Giving VSCode a go

Mar 3, 2019 09:05 · 644 words · 4 minute read Vim Tmux Editors Tools VSCode

I tried VSCode for 3 weeks just because I had been working a lot with Terraform and other members of my team mentioned the various plugins available for Terraform. I found using VSCode to be a really wonderful experience.

Leaving Vim, Tmux…and the Home Row

I’ve been stuck in the terminal exclusively for nearly 6 years now. Before that I did a lot of work in the terminal, but had GUIs. I did a lot of .NET development so I was based in the original Visual Studio (sans Code) for a chunk of my career.

I like to change things up on occasion though and learn new tools. So I decided I was going to spend a while using VSCode to see what new features there are.

One of the hardest things I had to adjust to was using my mouse more and having to use the alt and shift keys much more. My hands were typically hitting keys with multiple modifiers on the left side of the keyboard. ⌘⇧E for the file explorer, ⌥⇧G for the SCM tab, ⌘⇧P for showing commands, etc. In my Vim and Tmux bindings I typically keep everything centric to the home row. For example, leader is mapped to comma (,) and my Tmux prefix is ctrl-a (I know this came from screen and I never really used screen, but I like it better than ctrl-b).

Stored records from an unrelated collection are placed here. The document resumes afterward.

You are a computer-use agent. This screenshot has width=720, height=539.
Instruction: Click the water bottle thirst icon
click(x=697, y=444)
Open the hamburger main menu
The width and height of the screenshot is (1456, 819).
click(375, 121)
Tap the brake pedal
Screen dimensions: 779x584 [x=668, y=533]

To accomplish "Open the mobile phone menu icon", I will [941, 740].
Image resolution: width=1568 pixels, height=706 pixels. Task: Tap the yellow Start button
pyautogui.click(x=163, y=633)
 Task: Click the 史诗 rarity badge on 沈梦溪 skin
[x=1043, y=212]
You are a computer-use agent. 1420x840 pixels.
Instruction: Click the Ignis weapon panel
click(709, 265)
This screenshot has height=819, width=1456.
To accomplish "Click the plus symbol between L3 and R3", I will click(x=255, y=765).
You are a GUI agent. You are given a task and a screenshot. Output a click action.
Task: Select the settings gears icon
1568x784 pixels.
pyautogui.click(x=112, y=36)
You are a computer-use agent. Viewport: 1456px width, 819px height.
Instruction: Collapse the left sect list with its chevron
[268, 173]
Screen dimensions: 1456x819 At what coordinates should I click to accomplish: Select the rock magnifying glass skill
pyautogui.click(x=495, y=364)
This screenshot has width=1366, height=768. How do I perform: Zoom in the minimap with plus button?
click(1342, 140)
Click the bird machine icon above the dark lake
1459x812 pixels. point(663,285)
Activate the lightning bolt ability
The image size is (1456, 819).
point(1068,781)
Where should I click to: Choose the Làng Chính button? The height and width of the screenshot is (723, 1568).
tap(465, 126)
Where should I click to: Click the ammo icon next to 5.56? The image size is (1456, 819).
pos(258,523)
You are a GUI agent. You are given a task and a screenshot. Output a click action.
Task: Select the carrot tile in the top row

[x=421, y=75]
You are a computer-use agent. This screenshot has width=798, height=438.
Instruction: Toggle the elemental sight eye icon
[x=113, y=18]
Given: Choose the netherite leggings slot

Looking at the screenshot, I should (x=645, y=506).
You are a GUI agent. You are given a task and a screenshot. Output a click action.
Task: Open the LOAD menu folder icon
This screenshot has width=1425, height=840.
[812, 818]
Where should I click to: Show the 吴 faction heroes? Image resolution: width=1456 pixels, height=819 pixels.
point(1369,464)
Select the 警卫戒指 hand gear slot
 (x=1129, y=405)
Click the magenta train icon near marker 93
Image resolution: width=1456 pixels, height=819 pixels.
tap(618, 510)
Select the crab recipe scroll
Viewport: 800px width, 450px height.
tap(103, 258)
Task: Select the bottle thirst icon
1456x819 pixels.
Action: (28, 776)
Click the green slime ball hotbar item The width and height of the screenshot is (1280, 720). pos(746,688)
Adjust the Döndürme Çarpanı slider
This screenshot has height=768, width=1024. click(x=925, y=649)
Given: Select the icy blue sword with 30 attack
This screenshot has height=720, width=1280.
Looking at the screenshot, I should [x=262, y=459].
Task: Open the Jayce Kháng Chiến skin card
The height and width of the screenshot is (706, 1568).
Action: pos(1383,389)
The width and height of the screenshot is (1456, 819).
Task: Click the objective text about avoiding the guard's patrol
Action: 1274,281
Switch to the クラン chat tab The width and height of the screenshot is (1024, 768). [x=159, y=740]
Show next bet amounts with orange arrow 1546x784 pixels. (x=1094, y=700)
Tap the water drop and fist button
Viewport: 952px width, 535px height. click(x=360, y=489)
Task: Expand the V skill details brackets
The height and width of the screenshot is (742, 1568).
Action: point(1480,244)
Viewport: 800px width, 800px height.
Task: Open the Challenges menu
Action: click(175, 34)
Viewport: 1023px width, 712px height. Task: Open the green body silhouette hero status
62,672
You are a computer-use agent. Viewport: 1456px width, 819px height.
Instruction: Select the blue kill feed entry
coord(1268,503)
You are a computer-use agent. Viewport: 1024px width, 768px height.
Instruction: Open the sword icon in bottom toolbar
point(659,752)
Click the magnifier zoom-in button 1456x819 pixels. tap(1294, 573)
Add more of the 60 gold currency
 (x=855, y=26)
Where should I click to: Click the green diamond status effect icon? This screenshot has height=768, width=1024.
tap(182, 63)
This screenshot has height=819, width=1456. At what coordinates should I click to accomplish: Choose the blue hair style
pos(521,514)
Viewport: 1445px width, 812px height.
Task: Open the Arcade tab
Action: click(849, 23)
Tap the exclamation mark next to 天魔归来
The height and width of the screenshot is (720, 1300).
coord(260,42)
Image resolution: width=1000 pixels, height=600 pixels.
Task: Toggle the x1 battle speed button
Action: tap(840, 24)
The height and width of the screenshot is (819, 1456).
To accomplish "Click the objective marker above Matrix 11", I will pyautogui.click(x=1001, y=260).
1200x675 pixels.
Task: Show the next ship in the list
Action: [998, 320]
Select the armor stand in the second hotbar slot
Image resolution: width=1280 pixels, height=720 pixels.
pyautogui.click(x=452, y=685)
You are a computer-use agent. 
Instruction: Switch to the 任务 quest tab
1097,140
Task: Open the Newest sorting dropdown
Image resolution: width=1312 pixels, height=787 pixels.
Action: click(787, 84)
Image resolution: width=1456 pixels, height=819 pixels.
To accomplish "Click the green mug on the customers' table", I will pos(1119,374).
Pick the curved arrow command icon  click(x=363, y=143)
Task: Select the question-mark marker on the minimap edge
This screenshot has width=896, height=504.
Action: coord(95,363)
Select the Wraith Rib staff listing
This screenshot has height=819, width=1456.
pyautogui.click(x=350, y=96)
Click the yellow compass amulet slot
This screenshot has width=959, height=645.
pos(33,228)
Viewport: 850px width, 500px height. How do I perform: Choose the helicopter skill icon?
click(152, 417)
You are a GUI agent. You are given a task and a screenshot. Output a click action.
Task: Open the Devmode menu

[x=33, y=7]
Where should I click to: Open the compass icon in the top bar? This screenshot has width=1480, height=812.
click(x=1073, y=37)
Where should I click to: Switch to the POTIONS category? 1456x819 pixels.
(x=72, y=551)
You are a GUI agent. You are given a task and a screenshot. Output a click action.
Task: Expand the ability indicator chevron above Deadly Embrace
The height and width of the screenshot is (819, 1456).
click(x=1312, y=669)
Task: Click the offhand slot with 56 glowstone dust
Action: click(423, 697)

I had to download the Vim keybindings for VSCode because I couldn’t make the switch wholesale to a different key set. That being said, the Vim keybindings are wonderful! I remapped some commonly used functions in VSCode to the keybindings I was accustomed to using with little fuss.

Flying Colors

The performance of VSCode is awesome. A lot of times when I’m in my terminal I see the flashes of things and artifacts left on the screen and it annoys me. It makes sense though, the terminal comes with a lot of history and that history has shaped the way it draws on the screen, the way it represents colors, and it has been built on over decades. VSCode gets the benefit of being a GUI application running on Electron so it can really take advantage of GPUs and better redrawing.

In addition to the performance, it was great to have colors that worked without having to do a whole lot of configuring. I just downloaded a theme and boom, it looked like the picture.


The VSCode extension marketplace is awesome! There’s so much to choose from and a great interface to select them. It also gives you the number of times downloaded metrics and last updated right on the same page so you can see what is the community favorites and what is still active.


I was worried starting on this trial that I would have to cease tweaking configuration and making custom keybindings as I was used to with Vim and Tmux, but good for me that everything in VScode is configurable and on top of that you can see all of the configuration options exposed via a searchable interface that let you copy the defaults. Typically you end up having to search through Vim docs and sometimes source code to do this so this was a pleasant change.

It’s not VSCode, it’s me

Using VSCode was a great experience and I can see why so many developers are moving to it. I’m an old command line jockey and I find myself needing to pipe think into sed and awk more often than not so while VSCode provided an welcome change in interface, I’m going to stick with Vim, Tmux, and iTerm2 because old habits die hard for me. My current collection of keybindings and shortcuts that comprise my workflow has been a work in progress for about 15 years. It would be hard to give that up.